%%
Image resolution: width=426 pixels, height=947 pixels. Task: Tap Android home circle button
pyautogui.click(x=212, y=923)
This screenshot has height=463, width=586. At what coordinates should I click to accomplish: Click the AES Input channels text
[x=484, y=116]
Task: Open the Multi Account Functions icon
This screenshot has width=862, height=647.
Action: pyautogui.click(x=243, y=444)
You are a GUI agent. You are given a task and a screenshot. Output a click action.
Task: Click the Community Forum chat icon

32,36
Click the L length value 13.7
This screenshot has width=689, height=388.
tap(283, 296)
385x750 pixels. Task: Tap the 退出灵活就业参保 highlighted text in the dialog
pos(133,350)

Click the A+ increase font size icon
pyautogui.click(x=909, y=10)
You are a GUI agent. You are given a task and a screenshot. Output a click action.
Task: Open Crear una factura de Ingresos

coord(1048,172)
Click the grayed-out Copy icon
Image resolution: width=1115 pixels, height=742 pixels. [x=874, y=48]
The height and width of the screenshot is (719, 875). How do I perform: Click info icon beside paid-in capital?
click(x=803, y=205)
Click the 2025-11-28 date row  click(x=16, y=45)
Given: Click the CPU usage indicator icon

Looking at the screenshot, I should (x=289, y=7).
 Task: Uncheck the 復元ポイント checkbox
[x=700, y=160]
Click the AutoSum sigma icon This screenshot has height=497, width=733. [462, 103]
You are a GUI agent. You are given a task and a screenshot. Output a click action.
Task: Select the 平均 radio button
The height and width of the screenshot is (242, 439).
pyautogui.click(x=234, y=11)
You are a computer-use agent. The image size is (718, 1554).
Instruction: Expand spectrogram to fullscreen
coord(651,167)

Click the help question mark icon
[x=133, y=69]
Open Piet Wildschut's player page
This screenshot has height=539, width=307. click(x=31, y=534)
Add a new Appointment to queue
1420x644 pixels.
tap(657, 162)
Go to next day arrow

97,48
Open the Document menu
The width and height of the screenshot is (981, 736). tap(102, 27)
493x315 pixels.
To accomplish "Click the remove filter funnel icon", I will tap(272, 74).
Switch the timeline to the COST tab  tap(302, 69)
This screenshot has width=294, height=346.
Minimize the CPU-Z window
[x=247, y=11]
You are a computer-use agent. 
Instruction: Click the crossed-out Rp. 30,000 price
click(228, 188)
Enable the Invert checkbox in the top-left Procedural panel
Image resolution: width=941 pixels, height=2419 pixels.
%%
→ **TASK DETAILS**
Reply with nothing but the number of lines in the entries above that hold the string "computer".

→ **SOLVED PROBLEM**
2